26 — 28.05.2022
Comment nous réunissons-nous pour prendre des décisions dans l’intérêt de notre société ? Dans The Shadow Whose Prey the Hunter Becomes, trois activistes ayant un handicap mental organisent une réunion publique. Leur objectif : engager une discussion franche et ouverte sur une histoire que nous préférerions ne pas connaître et un futur qui devient rapidement incontrôlable. Sans hésitation et avec une fraîcheur saisissante, la compagnie australienne revient à Bruxelles pour la deuxième fois avec sa dernière création The Shadow Whose Prey the Hunter Becomes. L’éthique de la production alimentaire de masse, les droits humains et l’impact social de l’automatisation sont habilement entrelacés dans une histoire passionnante qui explore les fondations instables sur lesquelles est construite la société contemporaine. Les comédien·nes remettent en question les paramètres du théâtre traditionnel, la perception de leurs propres limites et les hypothèses contemporaines sur l’intelligence artificielle et l’esprit humain. La compagnie crée ainsi une révélation théâtrale inspirée par les erreurs (humaines), les duperies et les malentendus, comme un rappel inexorable qu’aucun·e de nous n’est autosuffisant·e et que nous sommes tous·tes responsables.

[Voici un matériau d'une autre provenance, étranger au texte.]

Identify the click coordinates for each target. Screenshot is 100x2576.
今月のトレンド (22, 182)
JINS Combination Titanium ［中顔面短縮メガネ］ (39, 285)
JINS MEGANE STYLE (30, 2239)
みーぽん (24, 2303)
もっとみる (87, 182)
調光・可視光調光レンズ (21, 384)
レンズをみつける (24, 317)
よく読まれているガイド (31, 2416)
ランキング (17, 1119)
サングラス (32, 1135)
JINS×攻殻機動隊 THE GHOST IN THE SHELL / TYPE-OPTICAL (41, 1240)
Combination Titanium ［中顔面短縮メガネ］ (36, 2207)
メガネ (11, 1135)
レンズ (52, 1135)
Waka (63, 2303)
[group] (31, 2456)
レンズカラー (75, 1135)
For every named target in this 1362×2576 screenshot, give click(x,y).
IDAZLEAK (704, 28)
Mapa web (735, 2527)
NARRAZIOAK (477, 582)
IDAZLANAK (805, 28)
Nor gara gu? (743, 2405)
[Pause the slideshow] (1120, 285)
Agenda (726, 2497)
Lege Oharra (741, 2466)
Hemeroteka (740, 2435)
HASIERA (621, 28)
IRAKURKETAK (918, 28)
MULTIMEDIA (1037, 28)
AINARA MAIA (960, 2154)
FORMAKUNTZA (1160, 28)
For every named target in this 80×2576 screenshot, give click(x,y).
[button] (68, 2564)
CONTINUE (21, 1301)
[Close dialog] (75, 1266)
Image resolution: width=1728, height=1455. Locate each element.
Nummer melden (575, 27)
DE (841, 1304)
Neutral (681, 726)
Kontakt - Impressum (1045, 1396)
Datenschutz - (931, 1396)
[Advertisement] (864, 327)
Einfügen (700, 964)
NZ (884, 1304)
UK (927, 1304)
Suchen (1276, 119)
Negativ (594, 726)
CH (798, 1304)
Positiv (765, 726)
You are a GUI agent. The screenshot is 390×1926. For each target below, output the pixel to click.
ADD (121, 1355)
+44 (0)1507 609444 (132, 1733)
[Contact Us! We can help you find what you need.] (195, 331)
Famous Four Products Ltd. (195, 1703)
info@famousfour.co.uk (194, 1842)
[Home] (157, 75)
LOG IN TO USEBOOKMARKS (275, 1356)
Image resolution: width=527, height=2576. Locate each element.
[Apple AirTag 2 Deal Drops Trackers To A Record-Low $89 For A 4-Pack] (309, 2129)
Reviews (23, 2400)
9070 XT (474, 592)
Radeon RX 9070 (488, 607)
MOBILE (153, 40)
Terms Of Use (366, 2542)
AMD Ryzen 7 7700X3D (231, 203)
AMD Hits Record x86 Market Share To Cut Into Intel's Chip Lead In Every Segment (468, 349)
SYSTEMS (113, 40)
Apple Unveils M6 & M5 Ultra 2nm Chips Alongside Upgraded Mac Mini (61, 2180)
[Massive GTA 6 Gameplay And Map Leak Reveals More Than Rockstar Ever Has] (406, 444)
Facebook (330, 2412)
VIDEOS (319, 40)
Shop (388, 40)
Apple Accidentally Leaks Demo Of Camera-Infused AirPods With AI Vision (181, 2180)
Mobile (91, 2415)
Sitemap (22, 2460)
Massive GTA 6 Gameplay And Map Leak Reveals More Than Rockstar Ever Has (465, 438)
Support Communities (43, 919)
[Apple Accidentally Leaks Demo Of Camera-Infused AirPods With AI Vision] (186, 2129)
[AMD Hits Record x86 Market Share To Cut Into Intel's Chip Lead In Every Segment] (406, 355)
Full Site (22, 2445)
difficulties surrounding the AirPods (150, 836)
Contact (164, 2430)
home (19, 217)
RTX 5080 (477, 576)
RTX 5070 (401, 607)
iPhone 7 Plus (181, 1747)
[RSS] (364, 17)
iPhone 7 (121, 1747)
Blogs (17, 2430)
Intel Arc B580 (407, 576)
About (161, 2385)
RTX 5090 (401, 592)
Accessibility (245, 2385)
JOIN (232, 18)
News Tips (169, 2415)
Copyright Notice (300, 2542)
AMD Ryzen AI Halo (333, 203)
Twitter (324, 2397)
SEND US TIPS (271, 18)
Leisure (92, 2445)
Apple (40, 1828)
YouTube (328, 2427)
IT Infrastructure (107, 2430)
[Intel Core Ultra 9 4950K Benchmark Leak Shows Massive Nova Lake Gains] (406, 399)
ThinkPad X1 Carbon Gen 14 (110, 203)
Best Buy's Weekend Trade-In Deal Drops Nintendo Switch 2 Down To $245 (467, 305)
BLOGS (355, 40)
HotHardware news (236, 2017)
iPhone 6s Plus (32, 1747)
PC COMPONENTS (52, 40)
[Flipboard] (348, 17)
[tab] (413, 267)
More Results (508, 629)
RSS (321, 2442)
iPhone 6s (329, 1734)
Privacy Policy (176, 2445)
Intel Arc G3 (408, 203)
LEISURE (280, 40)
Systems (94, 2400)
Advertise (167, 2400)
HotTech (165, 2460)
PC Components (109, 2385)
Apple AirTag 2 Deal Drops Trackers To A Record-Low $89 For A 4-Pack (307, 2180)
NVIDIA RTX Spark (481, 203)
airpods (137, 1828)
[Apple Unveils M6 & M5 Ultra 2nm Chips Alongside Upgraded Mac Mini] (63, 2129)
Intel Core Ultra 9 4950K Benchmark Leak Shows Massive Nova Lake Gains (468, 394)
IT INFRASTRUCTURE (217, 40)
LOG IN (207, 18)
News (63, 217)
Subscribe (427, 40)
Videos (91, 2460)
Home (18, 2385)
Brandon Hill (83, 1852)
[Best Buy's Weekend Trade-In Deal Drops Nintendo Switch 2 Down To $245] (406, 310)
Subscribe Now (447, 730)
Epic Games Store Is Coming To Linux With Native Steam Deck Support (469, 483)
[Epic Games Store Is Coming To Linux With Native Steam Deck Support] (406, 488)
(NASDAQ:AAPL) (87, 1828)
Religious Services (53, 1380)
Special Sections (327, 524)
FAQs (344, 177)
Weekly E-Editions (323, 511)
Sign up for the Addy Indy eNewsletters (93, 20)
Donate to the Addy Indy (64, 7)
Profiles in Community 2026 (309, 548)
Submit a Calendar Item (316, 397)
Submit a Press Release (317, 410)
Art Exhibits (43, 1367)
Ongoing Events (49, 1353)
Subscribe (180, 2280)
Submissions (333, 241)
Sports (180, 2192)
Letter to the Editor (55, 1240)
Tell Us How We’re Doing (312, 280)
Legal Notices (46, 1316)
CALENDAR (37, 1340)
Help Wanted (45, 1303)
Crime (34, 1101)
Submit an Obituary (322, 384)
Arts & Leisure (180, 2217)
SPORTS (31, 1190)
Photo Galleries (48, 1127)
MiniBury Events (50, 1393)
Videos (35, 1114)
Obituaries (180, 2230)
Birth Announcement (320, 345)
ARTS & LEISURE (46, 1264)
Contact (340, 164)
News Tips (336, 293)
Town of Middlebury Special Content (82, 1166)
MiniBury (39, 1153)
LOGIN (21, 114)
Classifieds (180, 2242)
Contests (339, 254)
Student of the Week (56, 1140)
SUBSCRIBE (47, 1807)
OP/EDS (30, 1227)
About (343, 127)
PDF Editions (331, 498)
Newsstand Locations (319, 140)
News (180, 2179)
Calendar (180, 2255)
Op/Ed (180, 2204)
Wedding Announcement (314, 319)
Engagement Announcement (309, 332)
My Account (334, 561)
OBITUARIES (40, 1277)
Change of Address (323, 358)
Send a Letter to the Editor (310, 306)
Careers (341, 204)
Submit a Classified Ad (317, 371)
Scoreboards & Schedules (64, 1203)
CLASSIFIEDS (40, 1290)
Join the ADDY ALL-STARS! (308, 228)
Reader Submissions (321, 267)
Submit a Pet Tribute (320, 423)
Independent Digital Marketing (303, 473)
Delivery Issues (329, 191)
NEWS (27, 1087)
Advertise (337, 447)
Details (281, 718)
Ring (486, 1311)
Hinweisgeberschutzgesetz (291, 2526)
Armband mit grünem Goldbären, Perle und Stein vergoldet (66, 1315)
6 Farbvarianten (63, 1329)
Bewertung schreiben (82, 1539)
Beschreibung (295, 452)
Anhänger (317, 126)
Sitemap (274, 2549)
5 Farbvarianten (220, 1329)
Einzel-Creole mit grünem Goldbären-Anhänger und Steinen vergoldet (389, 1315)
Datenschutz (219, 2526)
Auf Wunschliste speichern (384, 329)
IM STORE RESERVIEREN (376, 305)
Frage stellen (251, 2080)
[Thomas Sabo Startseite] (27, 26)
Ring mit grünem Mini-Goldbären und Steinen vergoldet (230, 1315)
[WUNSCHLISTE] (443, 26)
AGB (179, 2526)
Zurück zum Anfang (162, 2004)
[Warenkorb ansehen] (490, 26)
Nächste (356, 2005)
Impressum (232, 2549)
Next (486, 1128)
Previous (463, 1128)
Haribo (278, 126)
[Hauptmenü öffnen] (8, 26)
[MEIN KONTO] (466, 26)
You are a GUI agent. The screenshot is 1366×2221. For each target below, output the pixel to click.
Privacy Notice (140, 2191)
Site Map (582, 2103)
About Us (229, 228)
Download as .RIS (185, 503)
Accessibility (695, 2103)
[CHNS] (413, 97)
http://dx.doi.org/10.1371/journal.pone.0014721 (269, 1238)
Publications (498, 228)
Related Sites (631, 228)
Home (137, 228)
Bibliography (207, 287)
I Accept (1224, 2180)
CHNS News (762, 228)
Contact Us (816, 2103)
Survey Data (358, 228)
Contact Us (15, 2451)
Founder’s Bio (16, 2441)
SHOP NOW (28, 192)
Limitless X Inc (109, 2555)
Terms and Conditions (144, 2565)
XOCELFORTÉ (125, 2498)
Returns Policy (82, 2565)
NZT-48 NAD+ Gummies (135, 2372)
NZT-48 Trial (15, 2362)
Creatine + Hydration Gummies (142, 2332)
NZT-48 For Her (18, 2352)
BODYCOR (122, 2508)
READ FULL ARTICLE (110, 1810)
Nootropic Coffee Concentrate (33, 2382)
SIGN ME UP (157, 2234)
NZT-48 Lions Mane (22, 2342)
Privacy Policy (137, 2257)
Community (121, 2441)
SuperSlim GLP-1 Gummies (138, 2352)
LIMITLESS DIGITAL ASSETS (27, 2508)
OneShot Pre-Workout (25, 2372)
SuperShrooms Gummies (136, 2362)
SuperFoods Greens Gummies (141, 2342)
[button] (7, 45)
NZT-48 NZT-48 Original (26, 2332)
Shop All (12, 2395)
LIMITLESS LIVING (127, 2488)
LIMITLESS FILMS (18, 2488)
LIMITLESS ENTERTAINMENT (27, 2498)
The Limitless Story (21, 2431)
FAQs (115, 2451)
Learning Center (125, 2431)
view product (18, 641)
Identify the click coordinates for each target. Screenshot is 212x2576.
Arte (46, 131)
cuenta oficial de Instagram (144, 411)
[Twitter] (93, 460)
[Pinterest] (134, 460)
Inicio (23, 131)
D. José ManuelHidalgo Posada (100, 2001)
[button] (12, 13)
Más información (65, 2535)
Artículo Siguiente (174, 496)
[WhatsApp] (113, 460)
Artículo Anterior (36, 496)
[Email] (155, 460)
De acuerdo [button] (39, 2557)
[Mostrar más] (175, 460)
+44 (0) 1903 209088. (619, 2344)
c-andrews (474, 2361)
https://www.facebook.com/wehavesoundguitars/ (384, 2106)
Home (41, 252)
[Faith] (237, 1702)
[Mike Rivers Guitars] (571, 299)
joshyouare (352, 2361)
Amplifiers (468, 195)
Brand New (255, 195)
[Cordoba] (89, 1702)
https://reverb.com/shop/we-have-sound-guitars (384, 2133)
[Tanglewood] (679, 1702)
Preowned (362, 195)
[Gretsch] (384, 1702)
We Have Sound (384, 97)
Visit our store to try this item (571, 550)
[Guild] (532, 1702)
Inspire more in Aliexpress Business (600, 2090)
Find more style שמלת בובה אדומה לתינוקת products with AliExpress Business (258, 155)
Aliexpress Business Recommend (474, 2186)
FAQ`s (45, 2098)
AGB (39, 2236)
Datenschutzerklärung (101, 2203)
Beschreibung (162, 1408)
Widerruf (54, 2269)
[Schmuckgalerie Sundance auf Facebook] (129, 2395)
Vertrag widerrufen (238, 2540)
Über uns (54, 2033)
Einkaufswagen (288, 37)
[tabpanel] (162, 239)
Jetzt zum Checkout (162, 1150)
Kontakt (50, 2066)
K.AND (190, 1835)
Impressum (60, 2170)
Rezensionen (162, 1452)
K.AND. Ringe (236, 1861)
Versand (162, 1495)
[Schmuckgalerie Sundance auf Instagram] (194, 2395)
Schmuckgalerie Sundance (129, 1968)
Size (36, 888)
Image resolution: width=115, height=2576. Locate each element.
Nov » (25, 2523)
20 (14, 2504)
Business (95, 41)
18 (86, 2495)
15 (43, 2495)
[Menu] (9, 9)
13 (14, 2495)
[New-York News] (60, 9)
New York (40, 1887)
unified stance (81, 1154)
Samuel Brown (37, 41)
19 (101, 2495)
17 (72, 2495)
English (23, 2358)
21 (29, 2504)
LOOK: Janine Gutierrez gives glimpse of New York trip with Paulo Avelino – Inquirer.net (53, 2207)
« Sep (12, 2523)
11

The Shadow Whose Prey the Hunter Becomes
Vulnérabilité et subjectivité
La semaine dernière, un journal consacrait un article à la dernière « blanchisserie Madeleine », ou couvent de la Madeleine, d’Irlande, qui allait être restaurée en mémoire des victimes de détention abusive et de maltraitance par les églises et les institutions d’État. Les blanchisseries Madeleine accueillaient les mères célibataires et autres personnes vulnérables dans des conditions notoirement déplorables. C’est un des exemples de ce que Roderic O’Gorman, le ministre irlandais chargé des personnes en situation de handicap décrivait comme « le difficile reliquat de (notre) passé de maltraitance institutionnelle ».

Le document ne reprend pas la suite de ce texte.